Fig. 2. Anonyme, Raymondin aperçoit Mélusine, fin XVe s

Fig. 3. Fr. Boucher, Diane au bain, 1742

Résumé

La scène où un personnage en regarde un autre par le trou d’une cloison ou d’une haie, fréquente dans le roman médiéval, est associée généralement à la notion de voyeurisme. Or, telle catégorie appliquée aux textes médiévaux pose problème : elle présuppose un régime de visibilité qui n’est pas celui du Moyen Age. Le « voyeurisme médiéval » ne se définit pas par l’articulation d’un dispositif optique et d’un dispositif libidinal, mais par l’inscription d’un regard dans un dispositif judiciaire où ce qui est vu a valeur de preuve.

Mots-clés : voyeurisme, dispositif optique, régime de visibilité, Roman de Mélusine, Roman de la violette

 

Abstract

The scene where a character looks at another through the hole in a partition or a hedge, frequent in the medieval novel, is generally associated with the notion of voyeurism. However, such a category applied to medieval texts poses a problem: it presupposes a regime of visibility that is not those of the Middle Ages. “Medieval voyeurism” is not defined by the articulation of an optical device and a libidinal device, but by the inclusion of a gaze in a judicial device where what is seen has the value of proof.

Keywords: voyeurism, optical device, visibility regime, Roman de Mélusine, Roman de la violette

 


 

La miniature ci-contre (fig. 1) provient d’un manuscrit du XVe siècle (BnF fr 24378) du Roman de Gérard de Nevers, mise en prose anonyme, au XVe siècle également, du Roman de la Violette, roman en vers de Gérard de Montreuil écrit un peu avant 1230 [1]. Le cloisonnement de l’image laisse penser que nous avons affaire à trois scènes juxtaposées. Sur le volet de droite, la servante Gondrée, en robe bleue et cornette, s’entretient avec Euriaut, sa jeune maîtresse, en robe de brocart et coiffée d’un hennin. Gondrée propose à Euriaut de prendre un bain dans la cuve représentée dans le coin droit de l’image.
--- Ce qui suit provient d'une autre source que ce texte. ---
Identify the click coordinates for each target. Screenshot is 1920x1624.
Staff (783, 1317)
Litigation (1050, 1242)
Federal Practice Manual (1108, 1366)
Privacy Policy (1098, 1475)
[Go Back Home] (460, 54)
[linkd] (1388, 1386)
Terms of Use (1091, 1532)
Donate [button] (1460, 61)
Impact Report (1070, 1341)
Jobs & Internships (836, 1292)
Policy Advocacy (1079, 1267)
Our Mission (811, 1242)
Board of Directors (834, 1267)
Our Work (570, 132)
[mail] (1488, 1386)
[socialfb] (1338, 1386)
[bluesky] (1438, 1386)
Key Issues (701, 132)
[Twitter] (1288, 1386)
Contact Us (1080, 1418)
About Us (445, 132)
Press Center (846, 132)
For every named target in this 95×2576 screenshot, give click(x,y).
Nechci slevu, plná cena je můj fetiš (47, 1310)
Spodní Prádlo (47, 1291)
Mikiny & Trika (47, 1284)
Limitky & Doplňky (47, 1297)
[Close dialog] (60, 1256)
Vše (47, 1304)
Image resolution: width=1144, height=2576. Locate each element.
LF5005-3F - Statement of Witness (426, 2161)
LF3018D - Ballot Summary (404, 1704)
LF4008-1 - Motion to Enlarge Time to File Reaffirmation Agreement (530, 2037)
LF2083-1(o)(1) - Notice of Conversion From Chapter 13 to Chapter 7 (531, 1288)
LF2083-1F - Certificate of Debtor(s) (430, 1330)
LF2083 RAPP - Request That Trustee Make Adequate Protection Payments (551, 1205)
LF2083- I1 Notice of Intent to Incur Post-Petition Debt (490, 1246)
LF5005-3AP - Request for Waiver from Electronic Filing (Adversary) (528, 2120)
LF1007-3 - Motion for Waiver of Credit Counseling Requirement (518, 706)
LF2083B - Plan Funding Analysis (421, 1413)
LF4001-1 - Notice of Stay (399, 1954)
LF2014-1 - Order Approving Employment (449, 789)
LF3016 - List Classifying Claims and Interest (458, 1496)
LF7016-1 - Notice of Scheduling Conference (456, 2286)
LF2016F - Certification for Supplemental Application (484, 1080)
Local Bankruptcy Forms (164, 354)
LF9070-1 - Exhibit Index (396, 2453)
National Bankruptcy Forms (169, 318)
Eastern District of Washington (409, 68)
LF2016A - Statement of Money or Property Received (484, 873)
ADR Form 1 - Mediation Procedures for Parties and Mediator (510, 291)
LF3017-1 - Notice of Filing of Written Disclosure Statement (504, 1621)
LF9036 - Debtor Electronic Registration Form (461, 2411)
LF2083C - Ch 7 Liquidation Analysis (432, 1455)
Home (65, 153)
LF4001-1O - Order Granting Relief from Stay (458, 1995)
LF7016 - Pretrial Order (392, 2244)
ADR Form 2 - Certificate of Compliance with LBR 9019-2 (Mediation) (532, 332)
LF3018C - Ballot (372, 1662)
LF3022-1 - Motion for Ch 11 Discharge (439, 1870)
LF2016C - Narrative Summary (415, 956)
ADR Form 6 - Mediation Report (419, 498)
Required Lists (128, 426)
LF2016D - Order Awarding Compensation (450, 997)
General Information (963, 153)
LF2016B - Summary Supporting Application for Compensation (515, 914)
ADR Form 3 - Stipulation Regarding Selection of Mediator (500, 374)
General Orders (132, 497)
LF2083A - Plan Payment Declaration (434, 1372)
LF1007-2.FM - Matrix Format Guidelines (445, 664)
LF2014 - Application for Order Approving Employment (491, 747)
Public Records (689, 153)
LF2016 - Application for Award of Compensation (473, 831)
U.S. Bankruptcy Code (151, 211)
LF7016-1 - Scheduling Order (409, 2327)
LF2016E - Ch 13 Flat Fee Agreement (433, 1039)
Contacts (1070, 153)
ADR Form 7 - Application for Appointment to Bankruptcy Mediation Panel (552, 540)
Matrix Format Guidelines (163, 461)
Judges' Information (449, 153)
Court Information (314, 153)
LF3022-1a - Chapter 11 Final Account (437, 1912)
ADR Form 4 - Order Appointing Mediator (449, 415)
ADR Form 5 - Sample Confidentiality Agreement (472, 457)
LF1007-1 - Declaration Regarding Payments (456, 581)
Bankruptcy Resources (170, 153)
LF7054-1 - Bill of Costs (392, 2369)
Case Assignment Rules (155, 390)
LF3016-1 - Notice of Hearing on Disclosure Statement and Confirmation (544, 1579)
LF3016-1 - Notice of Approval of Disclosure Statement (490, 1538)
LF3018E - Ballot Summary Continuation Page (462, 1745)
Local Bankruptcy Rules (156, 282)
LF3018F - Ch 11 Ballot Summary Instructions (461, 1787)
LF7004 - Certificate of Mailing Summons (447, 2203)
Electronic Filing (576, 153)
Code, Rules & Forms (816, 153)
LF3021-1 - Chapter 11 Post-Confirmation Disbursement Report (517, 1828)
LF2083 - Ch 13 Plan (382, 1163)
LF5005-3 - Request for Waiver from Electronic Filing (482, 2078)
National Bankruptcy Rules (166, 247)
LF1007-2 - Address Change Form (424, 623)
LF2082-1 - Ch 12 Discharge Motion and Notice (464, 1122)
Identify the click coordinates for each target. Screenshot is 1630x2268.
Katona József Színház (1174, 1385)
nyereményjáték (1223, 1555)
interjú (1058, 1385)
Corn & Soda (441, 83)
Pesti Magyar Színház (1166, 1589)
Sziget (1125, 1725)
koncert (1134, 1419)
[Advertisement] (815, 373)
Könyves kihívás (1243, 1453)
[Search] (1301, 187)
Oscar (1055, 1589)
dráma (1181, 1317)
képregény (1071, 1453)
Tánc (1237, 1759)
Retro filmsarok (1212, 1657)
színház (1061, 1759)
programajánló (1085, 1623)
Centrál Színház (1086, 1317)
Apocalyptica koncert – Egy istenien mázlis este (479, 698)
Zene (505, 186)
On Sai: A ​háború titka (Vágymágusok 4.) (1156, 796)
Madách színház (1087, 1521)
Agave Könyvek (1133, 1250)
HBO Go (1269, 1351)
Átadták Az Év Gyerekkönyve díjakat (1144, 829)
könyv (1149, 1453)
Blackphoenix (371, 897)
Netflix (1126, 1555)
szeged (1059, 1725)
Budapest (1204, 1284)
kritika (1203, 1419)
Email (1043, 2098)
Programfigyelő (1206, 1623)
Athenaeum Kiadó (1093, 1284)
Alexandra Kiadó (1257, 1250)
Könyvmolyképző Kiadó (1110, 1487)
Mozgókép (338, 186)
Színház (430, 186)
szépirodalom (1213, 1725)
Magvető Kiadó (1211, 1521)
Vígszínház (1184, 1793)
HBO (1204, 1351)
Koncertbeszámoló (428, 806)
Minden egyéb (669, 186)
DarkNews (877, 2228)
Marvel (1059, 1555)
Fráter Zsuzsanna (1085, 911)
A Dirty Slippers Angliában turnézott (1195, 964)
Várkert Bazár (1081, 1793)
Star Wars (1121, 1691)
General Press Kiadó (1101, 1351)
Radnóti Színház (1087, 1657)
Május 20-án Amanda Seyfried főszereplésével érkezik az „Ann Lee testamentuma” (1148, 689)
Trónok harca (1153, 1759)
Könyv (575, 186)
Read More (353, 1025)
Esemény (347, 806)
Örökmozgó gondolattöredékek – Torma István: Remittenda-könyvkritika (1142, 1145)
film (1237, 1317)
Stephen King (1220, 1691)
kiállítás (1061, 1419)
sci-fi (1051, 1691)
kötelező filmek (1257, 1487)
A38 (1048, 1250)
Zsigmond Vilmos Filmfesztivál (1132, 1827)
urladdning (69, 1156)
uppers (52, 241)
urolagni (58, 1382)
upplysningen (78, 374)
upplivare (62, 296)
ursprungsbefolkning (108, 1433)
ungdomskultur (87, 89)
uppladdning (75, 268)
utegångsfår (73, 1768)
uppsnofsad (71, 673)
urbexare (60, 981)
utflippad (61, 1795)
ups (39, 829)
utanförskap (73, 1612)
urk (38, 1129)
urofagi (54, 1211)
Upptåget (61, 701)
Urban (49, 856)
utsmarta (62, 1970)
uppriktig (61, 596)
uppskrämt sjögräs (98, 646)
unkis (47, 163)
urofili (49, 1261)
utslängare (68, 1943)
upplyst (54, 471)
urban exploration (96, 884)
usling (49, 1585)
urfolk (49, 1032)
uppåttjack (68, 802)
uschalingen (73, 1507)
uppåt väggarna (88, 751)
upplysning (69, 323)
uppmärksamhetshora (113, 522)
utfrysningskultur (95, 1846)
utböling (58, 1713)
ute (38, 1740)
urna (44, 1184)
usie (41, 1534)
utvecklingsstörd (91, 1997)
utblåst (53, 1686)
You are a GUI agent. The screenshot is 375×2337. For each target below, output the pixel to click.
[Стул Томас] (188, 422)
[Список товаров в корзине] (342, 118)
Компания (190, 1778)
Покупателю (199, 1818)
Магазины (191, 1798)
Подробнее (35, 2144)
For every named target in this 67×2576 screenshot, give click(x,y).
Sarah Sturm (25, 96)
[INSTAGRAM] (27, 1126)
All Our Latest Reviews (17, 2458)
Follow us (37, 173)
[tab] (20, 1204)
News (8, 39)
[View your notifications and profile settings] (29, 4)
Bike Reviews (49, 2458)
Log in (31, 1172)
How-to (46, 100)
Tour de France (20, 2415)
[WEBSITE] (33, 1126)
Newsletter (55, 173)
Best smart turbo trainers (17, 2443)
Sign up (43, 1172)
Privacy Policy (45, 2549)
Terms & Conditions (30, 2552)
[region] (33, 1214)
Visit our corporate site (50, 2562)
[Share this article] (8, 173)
Dans le registre central, la même Gondrée invite un homme à regarder, à travers un trou ménagé dans une cloison, une femme nue prenant son bain. Cet homme s’appelle Lisart. Sur le volet de gauche, enfin, Euriaut (car il s’agit d’elle) se baigne nue dans le cuvier. Qui voudrait y regarder de près remarquerait le dessin d’une fleur juste au-dessus de son sein droit : c’est une « violette », nous dit le texte, violette qui donne son titre au roman. Dans le récit, la demoiselle est regardée à son insu ; à l’image, il semble que le voyeur et la dame se regardent tous deux à travers le trou de la cloison.

Il n’y a donc pas trois scènes mais deux : la cloison joue un double rôle de disjonction temporelle entre deux moments successifs (entre le volet de droite et les deux autres), et de séparation spatiale entre deux lieux (entre les volets de gauche et central). Lisart, en découvrant à travers le trou de la cloison la marque intime sur le corps d’Euriaut, prétendra devant la cour avoir couché avec elle et la déshonorera aux yeux de son ami Gérard, le comte de Nevers.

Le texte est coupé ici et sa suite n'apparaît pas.